The reply must contain exactly the lines below from the one with "Click The Headlines logo text" down to the one with "Given: Click the Load Images button", both included, and nothing more; please omit the pictures.

» **Records to process**
________________
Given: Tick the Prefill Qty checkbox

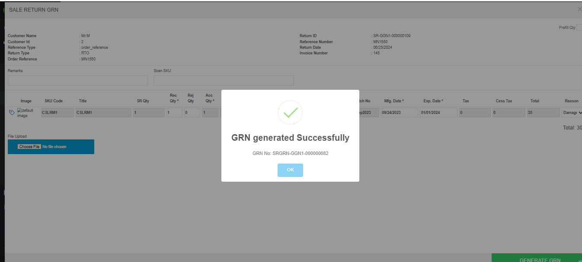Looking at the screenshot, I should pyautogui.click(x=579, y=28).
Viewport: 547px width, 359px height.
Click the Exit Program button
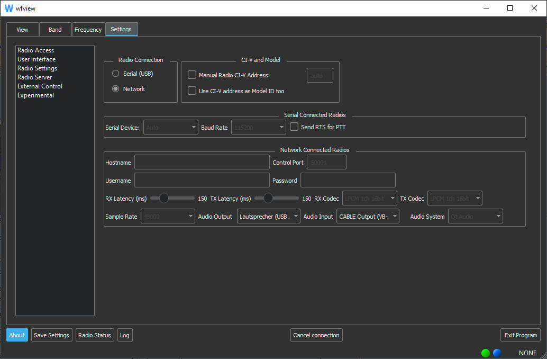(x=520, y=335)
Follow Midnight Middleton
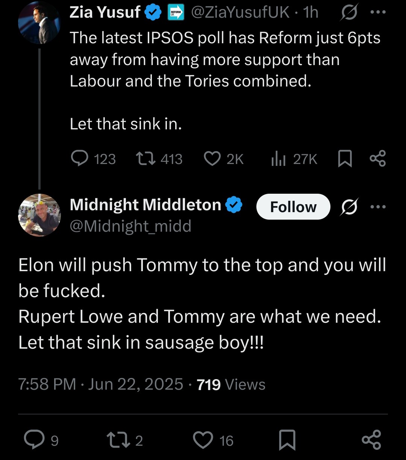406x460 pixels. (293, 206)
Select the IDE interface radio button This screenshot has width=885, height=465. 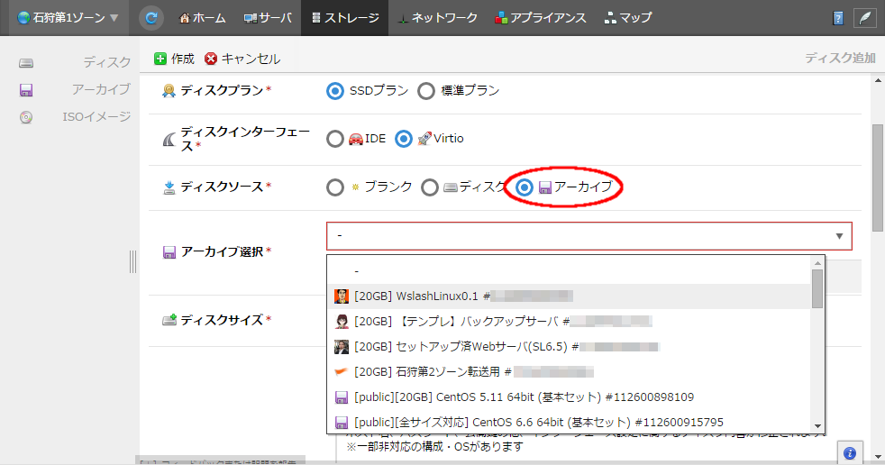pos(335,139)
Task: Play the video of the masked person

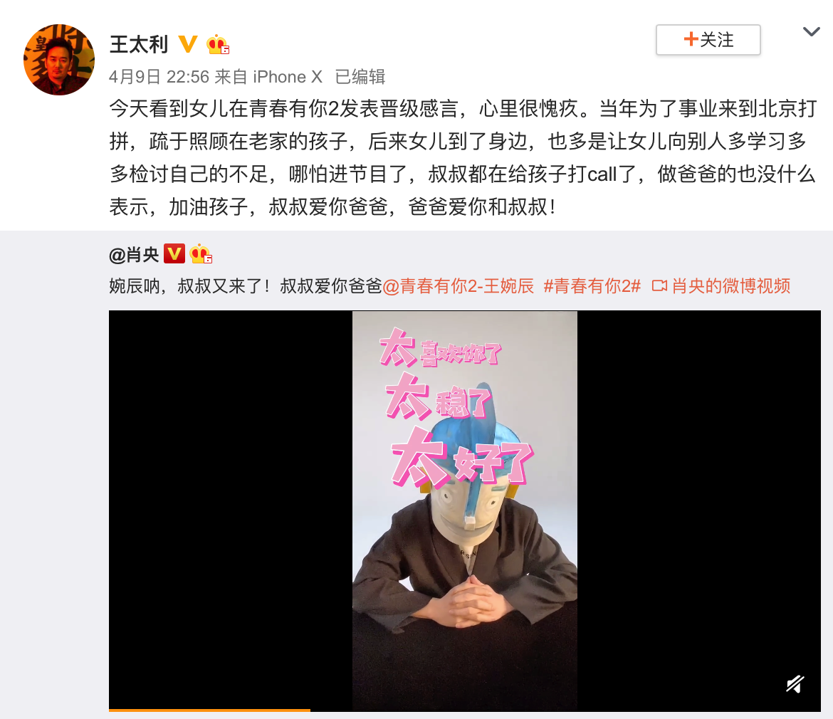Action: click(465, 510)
________________
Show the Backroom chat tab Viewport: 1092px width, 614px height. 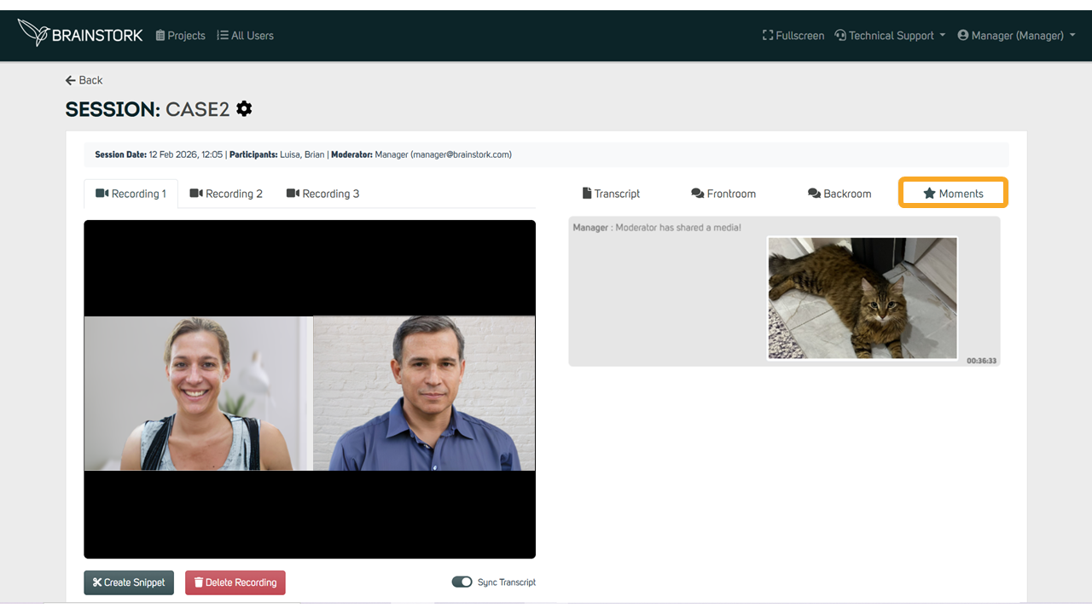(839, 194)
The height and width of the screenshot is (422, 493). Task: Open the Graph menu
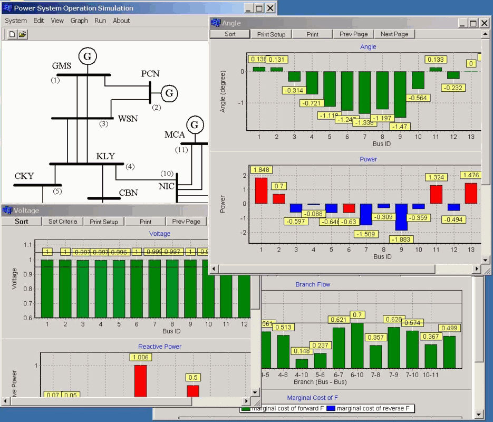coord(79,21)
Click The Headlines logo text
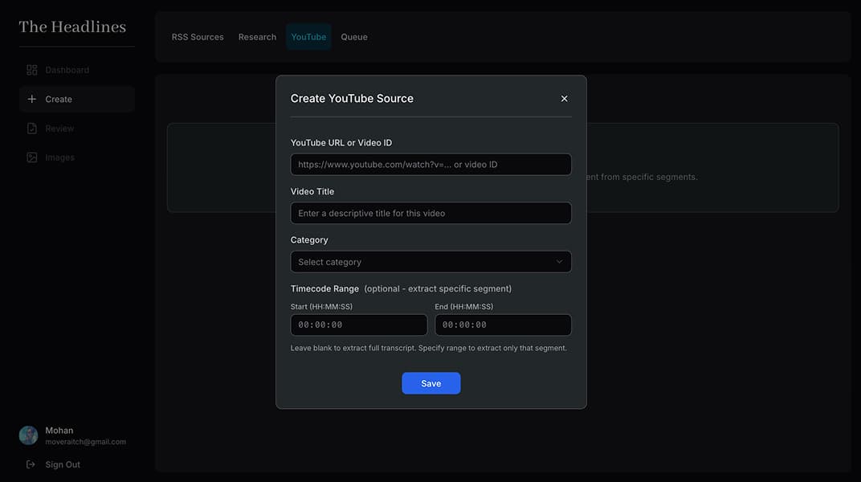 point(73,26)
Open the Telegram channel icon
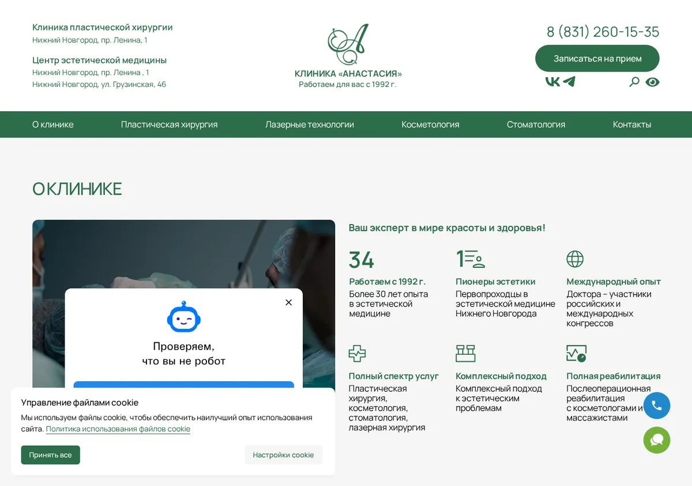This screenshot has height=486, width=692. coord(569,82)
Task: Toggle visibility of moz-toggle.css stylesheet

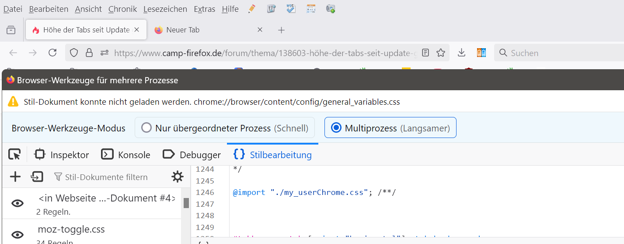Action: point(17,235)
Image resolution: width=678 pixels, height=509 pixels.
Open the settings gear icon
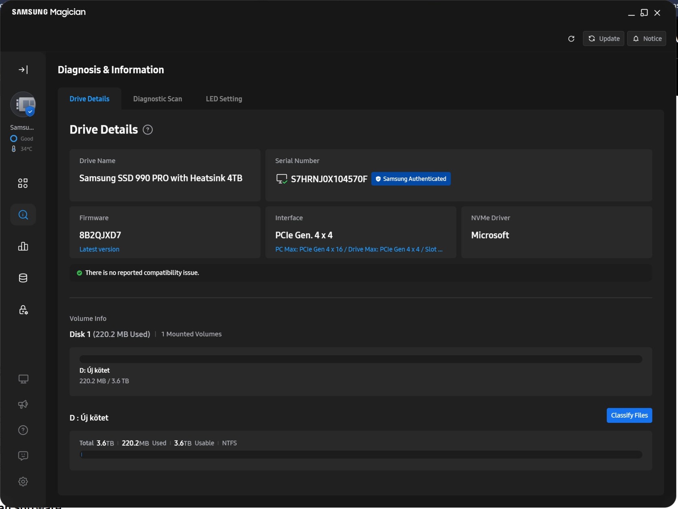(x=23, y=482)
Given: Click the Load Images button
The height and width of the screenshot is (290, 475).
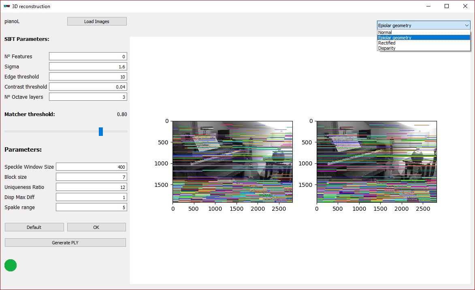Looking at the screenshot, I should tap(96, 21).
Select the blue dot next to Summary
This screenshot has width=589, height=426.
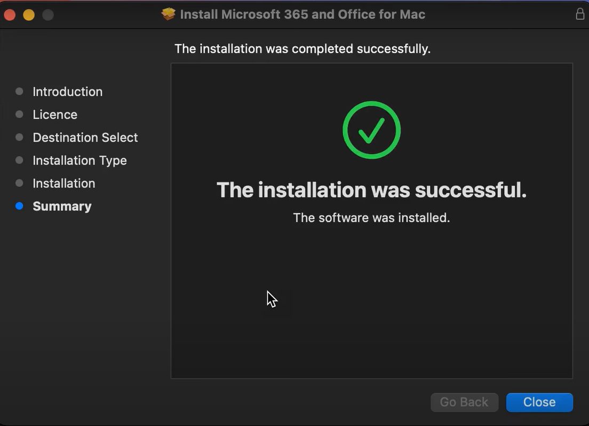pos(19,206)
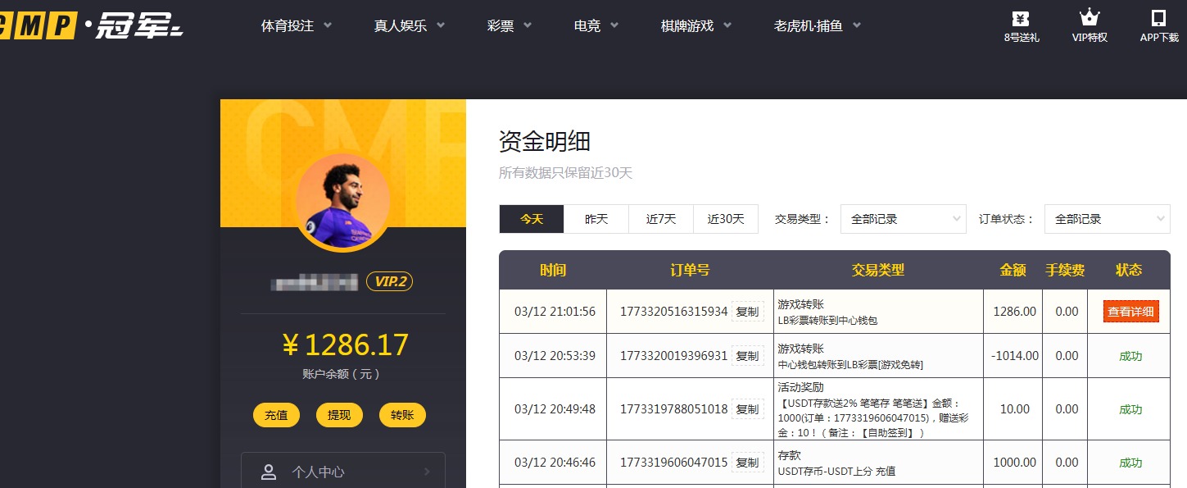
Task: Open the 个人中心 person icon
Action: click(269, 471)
________________
» **Result of this task**
Click The Headlines logo text
 point(73,26)
Open the Telegram channel icon
This screenshot has height=486, width=692. coord(569,82)
Task: Toggle visibility of moz-toggle.css stylesheet

Action: point(17,235)
Image resolution: width=678 pixels, height=509 pixels.
Open the settings gear icon
(x=23, y=482)
Given: Click the Load Images button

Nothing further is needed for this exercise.